Dans un monde où l’espace devient un nouveau champ de bataille, la France met les bouchées doubles pour renforcer sa souveraineté orbitale. Démonstrateurs, satellites, lasers, IA… Une stratégie offensive et défensive prend forme, avec des moyens modestes mais une ingéniosité remarquable.

Un commandement spatial stratégique qui s’appuie sur le New Space français
Depuis la création du Commandement de l’Espace (CDE) en 2019, la France s’est hissée au rang des rares nations capables de mener des opérations militaires spatiales. Ce bras armé du ministère des Armées s’appuie sur les satellites Syracuse (communications), CSO (reconnaissance optique), Ceres (renseignement électromagnétique) et participe aux exercices AsterX.

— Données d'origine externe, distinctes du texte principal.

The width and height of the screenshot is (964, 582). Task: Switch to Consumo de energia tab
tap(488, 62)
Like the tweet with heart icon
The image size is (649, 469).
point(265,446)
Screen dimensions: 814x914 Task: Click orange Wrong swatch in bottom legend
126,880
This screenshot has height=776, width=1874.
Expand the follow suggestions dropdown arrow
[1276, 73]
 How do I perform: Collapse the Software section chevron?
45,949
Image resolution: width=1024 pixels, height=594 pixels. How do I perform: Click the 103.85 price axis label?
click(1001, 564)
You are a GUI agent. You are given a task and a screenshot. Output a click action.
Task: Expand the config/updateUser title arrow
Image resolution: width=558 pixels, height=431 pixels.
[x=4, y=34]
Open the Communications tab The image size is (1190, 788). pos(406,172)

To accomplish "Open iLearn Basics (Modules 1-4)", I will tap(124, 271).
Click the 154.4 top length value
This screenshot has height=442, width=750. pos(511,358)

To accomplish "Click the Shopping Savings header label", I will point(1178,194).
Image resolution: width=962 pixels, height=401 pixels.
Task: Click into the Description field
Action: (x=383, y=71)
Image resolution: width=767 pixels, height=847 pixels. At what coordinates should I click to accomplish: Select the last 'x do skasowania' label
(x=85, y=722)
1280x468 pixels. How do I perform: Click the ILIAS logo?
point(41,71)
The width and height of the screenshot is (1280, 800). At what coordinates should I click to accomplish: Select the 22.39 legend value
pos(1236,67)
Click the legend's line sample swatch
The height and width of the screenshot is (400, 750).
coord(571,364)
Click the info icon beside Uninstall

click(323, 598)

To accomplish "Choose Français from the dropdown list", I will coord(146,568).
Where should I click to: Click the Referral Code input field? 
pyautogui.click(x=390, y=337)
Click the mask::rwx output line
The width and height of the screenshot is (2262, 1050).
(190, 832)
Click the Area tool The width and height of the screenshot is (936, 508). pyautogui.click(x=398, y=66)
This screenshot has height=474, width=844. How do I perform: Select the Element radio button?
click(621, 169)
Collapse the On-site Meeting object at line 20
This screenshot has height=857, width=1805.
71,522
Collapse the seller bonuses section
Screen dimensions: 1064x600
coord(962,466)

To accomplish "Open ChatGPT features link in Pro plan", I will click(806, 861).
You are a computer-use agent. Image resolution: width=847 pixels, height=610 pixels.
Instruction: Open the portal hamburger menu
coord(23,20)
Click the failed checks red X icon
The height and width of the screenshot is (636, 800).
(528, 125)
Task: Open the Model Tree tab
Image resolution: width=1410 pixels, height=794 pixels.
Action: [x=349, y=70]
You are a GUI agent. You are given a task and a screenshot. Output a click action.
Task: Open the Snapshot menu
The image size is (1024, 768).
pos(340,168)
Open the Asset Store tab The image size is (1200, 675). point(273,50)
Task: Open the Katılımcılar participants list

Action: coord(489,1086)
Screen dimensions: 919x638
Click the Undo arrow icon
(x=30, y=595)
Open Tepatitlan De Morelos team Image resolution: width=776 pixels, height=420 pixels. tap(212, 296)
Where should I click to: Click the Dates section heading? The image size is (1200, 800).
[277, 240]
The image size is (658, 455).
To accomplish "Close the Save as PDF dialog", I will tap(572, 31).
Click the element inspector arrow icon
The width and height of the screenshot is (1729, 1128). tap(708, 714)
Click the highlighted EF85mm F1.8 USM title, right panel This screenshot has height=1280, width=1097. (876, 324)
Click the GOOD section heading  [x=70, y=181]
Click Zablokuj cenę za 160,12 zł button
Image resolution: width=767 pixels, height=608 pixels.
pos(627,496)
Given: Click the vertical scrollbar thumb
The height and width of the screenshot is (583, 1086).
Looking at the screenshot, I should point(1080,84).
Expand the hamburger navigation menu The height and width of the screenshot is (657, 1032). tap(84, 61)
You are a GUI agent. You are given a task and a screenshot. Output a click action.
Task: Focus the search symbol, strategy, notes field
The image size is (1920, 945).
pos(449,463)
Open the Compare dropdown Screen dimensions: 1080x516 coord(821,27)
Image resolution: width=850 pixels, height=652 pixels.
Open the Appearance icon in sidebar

Mais face aux superpuissances spatiales que sont les États-Unis, la Chine et la Russie, la France mise sur des innovations agiles et un recours accru aux start-up du New Space français. L’Agence innovation défense (AID) et la Direction générale de l’armement (DGA) multiplient les expérimentations pour tester des technologies civiles adaptées aux besoins militaires.
Satellites furtifs, hyperspectraux, d’écoute et interconnectés : démonstrateurs en orbite
Pour augmenter ses capacités de renseignement et d’aide à la décision, la France expérimente plusieurs technologies via des missions tests :
- Hyp4u (2026) : imagerie hyperspectrale pour détecter les camouflages.
- Cobraa : traitement embarqué des images via le satellite ProtoMéthée.
- Flore : nanosatellite d’écoute électromagnétique avec triangulation innovante.
- Repttil : interconnexion satellite-satellite pour transfert rapide de données.
- Picasso : analyse automatisée des images satellitaires pour repérer les changements de terrain.
Ces missions s’appuient sur les expertises de start-up comme Unseenlabs, Prométhée, Kinéis, Sophia Engineering.
Communications laser, balises intelligentes et internet des objets militaire
Le renforcement des communications spatiales et du soutien aux opérations terrestres passe aussi par des projets innovants :
- Keraunos et Teleo : communications laser entre satellites et stations au sol.
- M3sfa : antennes au sol compactes et bon marché.
- K-Trace : balise GPS connectée avec bouton SOS pour soldats.
- Mil-IOT : déploiement de l’internet des objets sur le champ de bataille.
- Target One : précision accrue de géolocalisation de cibles, résistante au brouillage.
- Sonde téléopérée : médecine connectée inspirée du suivi des astronautes.
Projets de défense active en orbite : lasers, intercepteurs et IA contre la menace
Face aux risques d’espionnage et d’agression en orbite, la France teste aussi des capacités offensives et de protection active :
- Yoda : satellite manœuvrable de surveillance et de réaction.
- Toutatis : duo de nanosatellites simulant un combat spatial.
- Salazar : prototype d’interception annulé faute de budget.
- Bloomlase et Flamhe : tests de laser pour aveugler ou neutraliser un satellite.
- Delf.SSA : IA pour la surveillance orbitale, en partenariat avec ArianeGroup et Exotrail.
Accès à l’espace : mini-lanceurs et véhicules de transfert pour une autonomie renforcée
Enfin, l’AID soutient les efforts pour diversifier les moyens d’accès à l’orbite avec :
- Dephys : mini-lanceur à propulsion hybride de HyPrSpace.
- SpaceVan d’Exotrail : véhicule de transfert pour optimiser le placement orbital des satellites.
- Lancement de Yoda prévu par cette nouvelle chaîne logistique spatiale.
En somme, la France réinvente la guerre spatiale à son échelle : modeste mais stratégique, innovante plutôt qu’ostentatoire. Et dans les années à venir, c’est peut-être cette approche plus agile qui fera la différence dans les orbites.